# GPU Setup for Remote Server

**Optimized for remote execution** - Sets CUDA_VISIBLE_DEVICES before importing torch to prevent hanging.

In [2]:
# CRITICAL: Set CUDA_VISIBLE_DEVICES BEFORE importing torch
# This prevents PyTorch from hanging on remote servers
import os
import subprocess

# Find free GPUs (less than 5% memory used)
def find_free_gpus():
    try:
        result = subprocess.run(
            ['nvidia-smi', '--query-gpu=index,memory.used,memory.total', '--format=csv,noheader,nounits'],
            capture_output=True, text=True, check=True, timeout=5
        )
        free_gpus = []
        for line in result.stdout.strip().split('\n'):
            if line.strip():
                parts = [p.strip() for p in line.split(',')]
                gpu_id = int(parts[0])
                used = int(parts[1])
                total = int(parts[2])
                if (used / total) * 100 < 5:
                    free_gpus.append(gpu_id)
        return free_gpus
    except:
        return [1, 2, 3, 5]  # Default safe GPUs

free_gpus = find_free_gpus()
os.environ['CUDA_VISIBLE_DEVICES'] = ','.join(map(str, free_gpus))
print(f"✓ Set CUDA_VISIBLE_DEVICES={os.environ['CUDA_VISIBLE_DEVICES']}")
print(f"✓ Free GPUs: {free_gpus}")

✓ Set CUDA_VISIBLE_DEVICES=1,2,3,5
✓ Free GPUs: [1, 2, 3, 5]


In [3]:
# Now import torch (it will only see the GPUs in CUDA_VISIBLE_DEVICES)
import torch
import sys

print(f"PyTorch version: {torch.__version__}")
print(f"CUDA available: {torch.cuda.is_available()}")
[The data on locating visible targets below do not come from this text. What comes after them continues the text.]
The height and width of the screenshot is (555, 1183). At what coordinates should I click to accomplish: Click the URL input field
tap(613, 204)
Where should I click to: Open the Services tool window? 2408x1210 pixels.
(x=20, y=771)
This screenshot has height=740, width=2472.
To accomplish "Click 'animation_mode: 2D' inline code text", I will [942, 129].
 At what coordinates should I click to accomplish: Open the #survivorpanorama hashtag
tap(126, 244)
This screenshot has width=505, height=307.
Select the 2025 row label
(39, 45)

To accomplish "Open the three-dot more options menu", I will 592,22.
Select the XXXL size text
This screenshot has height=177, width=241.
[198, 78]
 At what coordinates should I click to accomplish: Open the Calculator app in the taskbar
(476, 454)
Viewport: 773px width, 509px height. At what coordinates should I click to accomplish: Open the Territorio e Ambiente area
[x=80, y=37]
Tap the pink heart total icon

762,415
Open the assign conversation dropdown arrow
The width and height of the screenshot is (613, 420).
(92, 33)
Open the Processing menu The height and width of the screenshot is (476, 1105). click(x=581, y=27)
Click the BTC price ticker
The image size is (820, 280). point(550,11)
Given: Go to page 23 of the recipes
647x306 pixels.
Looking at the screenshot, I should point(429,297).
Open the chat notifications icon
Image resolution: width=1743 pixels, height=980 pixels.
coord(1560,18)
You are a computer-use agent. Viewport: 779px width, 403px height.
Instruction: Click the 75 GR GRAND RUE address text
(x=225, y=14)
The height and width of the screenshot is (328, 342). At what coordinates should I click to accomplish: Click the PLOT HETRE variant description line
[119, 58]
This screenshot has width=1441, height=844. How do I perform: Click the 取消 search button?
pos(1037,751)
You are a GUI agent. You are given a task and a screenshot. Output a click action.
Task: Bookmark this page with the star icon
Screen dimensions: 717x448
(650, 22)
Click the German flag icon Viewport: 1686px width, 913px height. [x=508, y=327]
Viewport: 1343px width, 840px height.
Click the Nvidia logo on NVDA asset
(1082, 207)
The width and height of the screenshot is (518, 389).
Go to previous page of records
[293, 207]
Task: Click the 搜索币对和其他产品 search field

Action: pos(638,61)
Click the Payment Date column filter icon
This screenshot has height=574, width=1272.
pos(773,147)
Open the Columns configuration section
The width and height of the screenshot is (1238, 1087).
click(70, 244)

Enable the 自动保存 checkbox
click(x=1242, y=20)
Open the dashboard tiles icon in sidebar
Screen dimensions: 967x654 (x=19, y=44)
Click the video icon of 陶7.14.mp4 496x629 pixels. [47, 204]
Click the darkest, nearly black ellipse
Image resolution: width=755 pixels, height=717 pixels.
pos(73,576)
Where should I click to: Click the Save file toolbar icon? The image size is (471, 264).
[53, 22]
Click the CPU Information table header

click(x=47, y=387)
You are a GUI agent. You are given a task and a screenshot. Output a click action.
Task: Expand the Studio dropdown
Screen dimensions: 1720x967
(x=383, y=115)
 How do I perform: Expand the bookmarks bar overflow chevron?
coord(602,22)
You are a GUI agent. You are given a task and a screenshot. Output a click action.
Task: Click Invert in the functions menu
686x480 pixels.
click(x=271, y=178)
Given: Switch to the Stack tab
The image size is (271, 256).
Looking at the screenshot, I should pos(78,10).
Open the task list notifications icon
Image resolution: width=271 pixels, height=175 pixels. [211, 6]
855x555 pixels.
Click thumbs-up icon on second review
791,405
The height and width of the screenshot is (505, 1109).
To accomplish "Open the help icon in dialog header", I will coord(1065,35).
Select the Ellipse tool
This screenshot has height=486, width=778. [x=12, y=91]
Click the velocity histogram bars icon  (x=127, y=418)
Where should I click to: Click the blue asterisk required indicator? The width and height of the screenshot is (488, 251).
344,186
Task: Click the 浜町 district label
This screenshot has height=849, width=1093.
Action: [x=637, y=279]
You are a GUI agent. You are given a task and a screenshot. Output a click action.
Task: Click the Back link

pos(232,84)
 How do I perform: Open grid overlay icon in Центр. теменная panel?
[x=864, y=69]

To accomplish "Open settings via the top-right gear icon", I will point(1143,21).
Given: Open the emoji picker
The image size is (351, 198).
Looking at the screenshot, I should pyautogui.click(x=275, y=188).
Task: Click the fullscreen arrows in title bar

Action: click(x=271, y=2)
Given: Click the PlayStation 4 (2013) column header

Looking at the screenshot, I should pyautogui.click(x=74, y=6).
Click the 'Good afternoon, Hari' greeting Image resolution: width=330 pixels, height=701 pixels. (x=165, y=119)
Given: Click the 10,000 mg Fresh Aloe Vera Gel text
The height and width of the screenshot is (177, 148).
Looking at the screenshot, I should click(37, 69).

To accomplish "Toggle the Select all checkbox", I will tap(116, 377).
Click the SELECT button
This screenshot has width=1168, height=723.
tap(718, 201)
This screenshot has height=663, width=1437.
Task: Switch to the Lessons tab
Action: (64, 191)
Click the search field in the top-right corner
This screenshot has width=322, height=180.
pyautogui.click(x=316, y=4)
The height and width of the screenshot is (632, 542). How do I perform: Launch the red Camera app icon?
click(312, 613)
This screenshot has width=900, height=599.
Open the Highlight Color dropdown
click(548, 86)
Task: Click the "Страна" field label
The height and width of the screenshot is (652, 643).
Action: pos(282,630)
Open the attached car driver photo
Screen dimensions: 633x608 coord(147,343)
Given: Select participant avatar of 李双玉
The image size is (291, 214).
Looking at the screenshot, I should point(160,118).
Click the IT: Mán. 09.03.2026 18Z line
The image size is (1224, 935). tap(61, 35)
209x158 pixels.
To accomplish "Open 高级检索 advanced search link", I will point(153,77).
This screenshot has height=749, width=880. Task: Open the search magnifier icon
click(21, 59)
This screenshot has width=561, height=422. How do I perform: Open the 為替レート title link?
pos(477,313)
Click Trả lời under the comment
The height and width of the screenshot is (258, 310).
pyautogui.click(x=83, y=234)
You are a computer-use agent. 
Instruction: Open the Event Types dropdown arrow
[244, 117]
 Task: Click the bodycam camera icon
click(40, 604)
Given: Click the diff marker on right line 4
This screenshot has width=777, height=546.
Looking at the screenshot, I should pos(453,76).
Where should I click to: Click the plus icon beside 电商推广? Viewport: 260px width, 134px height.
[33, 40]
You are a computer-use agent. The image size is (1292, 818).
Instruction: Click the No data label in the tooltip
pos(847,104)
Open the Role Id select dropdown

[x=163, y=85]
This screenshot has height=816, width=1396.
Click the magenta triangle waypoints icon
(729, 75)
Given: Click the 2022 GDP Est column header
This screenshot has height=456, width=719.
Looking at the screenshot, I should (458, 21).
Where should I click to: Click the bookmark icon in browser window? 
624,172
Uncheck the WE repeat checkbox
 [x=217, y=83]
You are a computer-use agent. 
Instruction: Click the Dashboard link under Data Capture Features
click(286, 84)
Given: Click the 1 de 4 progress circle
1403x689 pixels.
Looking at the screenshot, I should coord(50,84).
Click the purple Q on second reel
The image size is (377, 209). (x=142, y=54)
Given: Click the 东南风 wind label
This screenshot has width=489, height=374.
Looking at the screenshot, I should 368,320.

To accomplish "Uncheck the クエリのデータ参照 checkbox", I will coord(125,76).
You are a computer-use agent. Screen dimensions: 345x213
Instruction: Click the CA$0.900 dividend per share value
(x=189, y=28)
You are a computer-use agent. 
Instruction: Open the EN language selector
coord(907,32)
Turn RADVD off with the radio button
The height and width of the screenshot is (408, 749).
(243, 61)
if torch.cuda.is_available():
    print(f"CUDA version: {torch.version.cuda}")
    print(f"Visible GPUs: {torch.cuda.device_count()}")
    
    # Test GPU access (with timeout protection)
    try:
        for i in range(torch.cuda.device_count()):
            name = torch.cuda.get_device_name(i)
            print(f"  GPU {i}: {name}")
    except Exception as e:
        print(f"  Warning: {e}")
else:
    print("CUDA not available")

PyTorch version: 2.5.1+cu121
CUDA available: True
CUDA version: 12.1
Visible GPUs: 4
  GPU 0: NVIDIA A100-PCIE-40GB
  GPU 1: NVIDIA A100-PCIE-40GB
  GPU 2: NVIDIA A100-PCIE-40GB
  GPU 3: NVIDIA A100-PCIE-40GB


In [4]:
# Set default device and test computation
if torch.cuda.is_available():
    device = torch.device("cuda:0")
    print(f"Using device: {device}")
    
    # Simple GPU test
    try:
        x = torch.randn(100, 100, device=device)
        y = torch.randn(100, 100, device=device)
        z = torch.matmul(x, y)
        print(f"✓ GPU computation successful!")
        print(f"  Result shape: {z.shape}, device: {z.device}")
    except Exception as e:
        print(f"✗ GPU test failed: {e}")
else:
    device = torch.device("cpu")
    print("Using CPU")

Using device: cuda:0
✓ GPU computation successful!
  Result shape: torch.Size([100, 100]), device: cuda:0


In [5]:
# Multi-GPU example
if torch.cuda.is_available() and torch.cuda.device_count() > 1:
    print(f"Using {torch.cuda.device_count()} GPUs")
    
    class SimpleModel(torch.nn.Module):
        def __init__(self):
            super().__init__()
            self.linear = torch.nn.Linear(100, 100)
        def forward(self, x):
            return self.linear(x)
    
    model = SimpleModel()
    model = torch.nn.DataParallel(model)
    model = model.to(device)
    
    test_input = torch.randn(10, 100).to(device)
    output = model(test_input)
    print(f"✓ Multi-GPU test successful! Output: {output.shape}")
elif torch.cuda.is_available():
    print("Single GPU mode")
else:
    print("CUDA not available")

Using 4 GPUs


RuntimeError: CUDA error: out of memory
CUDA kernel errors might be asynchronously reported at some other API call, so the stacktrace below might be incorrect.
For debugging consider passing CUDA_LAUNCH_BLOCKING=1
Compile with `TORCH_USE_CUDA_DSA` to enable device-side assertions.